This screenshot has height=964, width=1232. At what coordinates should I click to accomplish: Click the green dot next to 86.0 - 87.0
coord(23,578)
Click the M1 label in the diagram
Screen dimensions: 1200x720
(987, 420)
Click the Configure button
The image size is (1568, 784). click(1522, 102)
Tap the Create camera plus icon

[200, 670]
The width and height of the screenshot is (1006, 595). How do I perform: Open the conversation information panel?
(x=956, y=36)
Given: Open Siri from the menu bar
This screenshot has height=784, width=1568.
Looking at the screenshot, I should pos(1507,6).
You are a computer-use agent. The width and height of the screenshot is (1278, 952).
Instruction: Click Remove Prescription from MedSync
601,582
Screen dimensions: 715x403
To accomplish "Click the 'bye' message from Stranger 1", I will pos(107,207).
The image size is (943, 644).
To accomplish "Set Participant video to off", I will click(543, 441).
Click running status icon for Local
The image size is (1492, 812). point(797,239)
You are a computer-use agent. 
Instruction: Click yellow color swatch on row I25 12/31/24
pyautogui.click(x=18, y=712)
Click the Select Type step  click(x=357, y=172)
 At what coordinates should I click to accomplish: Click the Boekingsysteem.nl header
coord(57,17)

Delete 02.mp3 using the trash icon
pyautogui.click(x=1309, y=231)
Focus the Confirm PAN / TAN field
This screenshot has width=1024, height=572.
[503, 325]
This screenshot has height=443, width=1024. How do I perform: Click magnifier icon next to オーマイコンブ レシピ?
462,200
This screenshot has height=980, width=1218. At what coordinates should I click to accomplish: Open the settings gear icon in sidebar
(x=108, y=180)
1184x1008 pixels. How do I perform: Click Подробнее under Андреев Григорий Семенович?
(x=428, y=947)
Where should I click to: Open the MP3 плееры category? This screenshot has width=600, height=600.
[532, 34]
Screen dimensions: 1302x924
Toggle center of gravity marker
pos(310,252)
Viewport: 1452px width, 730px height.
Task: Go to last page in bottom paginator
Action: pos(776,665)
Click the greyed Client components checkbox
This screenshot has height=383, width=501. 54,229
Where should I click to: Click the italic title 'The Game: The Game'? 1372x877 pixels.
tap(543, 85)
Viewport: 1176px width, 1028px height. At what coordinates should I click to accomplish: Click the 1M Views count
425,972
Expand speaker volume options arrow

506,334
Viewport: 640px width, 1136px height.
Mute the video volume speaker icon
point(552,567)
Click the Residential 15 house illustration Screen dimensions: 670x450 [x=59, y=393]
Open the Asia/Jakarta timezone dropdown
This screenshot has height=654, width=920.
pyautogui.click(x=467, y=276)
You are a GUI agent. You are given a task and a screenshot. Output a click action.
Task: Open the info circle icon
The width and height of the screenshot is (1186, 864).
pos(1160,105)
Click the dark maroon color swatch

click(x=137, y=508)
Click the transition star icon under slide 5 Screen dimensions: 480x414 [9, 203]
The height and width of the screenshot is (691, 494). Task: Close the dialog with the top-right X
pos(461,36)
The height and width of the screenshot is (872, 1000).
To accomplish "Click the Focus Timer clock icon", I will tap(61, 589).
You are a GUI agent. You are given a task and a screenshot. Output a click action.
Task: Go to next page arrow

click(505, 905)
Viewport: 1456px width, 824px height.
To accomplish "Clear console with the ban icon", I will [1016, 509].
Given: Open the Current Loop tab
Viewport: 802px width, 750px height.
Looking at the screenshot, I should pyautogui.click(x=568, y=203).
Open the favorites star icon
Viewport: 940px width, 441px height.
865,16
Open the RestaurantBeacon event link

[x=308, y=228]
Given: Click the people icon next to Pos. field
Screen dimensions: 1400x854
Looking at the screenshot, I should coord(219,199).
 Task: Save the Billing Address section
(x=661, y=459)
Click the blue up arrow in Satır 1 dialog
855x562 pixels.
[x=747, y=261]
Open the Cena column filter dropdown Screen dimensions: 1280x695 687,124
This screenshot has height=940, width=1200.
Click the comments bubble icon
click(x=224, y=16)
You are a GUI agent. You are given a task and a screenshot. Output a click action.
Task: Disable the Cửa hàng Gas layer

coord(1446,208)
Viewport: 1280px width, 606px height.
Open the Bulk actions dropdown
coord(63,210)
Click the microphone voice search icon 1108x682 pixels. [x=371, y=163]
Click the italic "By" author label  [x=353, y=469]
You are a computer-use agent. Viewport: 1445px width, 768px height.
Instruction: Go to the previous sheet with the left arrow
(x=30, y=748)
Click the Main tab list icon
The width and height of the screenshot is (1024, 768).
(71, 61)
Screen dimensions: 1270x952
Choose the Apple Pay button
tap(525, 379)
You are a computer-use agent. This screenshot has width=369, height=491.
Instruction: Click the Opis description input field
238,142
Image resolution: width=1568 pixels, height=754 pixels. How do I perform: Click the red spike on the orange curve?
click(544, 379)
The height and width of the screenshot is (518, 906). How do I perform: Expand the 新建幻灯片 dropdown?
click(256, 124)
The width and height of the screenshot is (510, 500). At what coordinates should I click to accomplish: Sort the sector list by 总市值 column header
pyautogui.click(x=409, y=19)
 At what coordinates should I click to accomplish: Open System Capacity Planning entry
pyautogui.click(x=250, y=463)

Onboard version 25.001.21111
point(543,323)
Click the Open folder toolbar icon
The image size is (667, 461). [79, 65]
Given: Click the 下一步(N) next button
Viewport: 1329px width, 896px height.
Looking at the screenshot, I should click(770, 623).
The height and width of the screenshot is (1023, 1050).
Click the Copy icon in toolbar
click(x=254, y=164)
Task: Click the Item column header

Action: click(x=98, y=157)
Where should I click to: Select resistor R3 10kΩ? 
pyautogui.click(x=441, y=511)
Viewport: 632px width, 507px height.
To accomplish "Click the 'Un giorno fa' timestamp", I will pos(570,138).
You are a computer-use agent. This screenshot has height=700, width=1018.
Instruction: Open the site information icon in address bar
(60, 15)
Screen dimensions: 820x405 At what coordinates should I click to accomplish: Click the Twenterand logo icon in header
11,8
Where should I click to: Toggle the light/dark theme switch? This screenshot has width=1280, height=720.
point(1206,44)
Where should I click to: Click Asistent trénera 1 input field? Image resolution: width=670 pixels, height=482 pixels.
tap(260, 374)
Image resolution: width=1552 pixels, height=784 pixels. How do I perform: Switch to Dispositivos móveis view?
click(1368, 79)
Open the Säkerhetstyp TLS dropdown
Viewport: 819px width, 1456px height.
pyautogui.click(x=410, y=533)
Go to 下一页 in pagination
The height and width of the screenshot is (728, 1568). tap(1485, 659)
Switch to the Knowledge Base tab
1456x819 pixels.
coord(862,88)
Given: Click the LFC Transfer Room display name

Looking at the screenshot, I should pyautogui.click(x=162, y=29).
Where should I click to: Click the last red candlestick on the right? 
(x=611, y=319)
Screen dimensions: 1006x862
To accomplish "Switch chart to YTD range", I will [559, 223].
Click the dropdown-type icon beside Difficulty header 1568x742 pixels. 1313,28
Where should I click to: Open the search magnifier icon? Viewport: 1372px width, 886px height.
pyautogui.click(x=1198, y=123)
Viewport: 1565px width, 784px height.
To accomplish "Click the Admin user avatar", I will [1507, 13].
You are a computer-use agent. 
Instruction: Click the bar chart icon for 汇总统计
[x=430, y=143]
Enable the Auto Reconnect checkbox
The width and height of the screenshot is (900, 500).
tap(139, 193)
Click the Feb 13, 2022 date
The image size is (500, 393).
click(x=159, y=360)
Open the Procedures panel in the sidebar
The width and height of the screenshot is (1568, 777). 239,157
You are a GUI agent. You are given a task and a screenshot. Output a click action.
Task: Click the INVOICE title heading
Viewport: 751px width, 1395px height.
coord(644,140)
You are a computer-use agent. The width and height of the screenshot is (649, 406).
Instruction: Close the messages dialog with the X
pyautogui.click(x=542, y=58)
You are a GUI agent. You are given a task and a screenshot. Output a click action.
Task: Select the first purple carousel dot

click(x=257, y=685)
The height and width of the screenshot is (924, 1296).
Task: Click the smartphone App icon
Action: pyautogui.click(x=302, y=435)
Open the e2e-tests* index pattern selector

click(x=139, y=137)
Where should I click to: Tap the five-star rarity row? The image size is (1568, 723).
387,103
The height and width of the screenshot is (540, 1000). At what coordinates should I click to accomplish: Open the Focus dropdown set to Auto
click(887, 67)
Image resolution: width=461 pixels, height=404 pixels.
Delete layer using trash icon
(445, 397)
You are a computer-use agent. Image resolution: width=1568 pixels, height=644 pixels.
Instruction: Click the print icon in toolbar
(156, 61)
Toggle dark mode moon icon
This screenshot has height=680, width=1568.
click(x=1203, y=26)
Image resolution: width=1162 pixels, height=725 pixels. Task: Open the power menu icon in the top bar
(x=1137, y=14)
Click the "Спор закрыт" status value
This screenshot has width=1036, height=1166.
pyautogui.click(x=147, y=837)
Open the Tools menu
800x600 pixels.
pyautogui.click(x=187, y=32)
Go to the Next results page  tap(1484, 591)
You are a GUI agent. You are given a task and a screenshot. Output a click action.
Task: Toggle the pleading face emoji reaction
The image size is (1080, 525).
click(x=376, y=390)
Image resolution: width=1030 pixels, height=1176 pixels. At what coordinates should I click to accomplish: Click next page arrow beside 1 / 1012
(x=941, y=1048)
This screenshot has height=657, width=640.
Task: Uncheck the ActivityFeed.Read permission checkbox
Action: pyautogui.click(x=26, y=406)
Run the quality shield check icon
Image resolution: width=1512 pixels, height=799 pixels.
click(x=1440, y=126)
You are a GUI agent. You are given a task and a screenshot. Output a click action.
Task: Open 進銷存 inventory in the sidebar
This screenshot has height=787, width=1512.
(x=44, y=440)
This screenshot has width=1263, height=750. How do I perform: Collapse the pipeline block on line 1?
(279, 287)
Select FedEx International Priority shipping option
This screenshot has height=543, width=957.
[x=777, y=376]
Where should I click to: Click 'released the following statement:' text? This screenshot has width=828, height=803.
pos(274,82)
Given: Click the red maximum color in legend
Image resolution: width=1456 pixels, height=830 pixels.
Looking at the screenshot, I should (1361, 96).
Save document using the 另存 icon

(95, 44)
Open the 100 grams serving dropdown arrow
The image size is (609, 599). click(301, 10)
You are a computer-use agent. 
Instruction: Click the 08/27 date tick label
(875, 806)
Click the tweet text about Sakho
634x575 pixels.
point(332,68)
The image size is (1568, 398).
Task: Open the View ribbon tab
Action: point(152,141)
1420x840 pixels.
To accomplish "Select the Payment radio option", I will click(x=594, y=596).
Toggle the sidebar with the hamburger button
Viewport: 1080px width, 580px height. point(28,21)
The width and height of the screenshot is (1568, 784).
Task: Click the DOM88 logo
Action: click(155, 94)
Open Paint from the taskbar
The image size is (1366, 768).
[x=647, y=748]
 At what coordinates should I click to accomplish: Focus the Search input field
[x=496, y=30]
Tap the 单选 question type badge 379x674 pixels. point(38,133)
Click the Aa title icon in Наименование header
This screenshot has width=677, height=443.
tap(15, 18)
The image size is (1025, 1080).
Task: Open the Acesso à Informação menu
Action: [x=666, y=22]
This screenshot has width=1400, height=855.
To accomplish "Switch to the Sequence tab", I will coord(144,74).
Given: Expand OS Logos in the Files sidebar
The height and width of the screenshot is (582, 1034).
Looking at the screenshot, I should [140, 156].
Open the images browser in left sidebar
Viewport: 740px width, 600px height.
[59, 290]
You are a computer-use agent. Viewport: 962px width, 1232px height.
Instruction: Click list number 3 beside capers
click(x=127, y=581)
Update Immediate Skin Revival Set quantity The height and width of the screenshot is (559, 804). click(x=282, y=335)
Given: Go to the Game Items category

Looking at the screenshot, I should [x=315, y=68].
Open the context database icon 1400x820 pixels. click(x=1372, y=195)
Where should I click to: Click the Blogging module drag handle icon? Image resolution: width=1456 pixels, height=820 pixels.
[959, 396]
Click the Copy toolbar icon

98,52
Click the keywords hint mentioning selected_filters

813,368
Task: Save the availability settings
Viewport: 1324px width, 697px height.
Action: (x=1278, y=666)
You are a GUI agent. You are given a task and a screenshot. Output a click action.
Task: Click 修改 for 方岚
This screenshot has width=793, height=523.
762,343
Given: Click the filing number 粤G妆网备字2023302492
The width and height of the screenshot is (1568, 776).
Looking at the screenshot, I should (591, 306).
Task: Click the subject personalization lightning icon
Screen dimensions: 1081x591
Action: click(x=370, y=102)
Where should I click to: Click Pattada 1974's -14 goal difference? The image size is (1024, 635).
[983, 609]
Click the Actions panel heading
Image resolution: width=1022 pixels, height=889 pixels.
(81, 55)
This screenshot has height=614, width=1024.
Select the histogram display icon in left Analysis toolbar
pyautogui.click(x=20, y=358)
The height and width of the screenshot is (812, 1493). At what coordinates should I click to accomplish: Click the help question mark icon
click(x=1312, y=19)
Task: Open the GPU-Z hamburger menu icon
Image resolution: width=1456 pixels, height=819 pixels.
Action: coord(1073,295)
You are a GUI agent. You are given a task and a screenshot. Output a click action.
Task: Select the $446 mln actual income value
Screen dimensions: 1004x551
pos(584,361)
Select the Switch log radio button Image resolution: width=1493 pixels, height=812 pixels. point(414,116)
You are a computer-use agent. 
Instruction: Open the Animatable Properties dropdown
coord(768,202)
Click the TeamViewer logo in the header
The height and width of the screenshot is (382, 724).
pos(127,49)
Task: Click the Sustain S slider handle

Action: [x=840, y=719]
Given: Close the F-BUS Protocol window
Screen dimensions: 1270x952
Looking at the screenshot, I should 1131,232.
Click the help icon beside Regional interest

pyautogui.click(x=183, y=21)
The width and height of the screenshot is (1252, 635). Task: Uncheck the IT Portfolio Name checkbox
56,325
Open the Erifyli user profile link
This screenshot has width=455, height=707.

[DIRECTIVE]:
Count the lines in the records above that contain the string "menu", treating uppercase and lowercase as different. Give only the number.

[RESULT FOR THIS TASK]:
5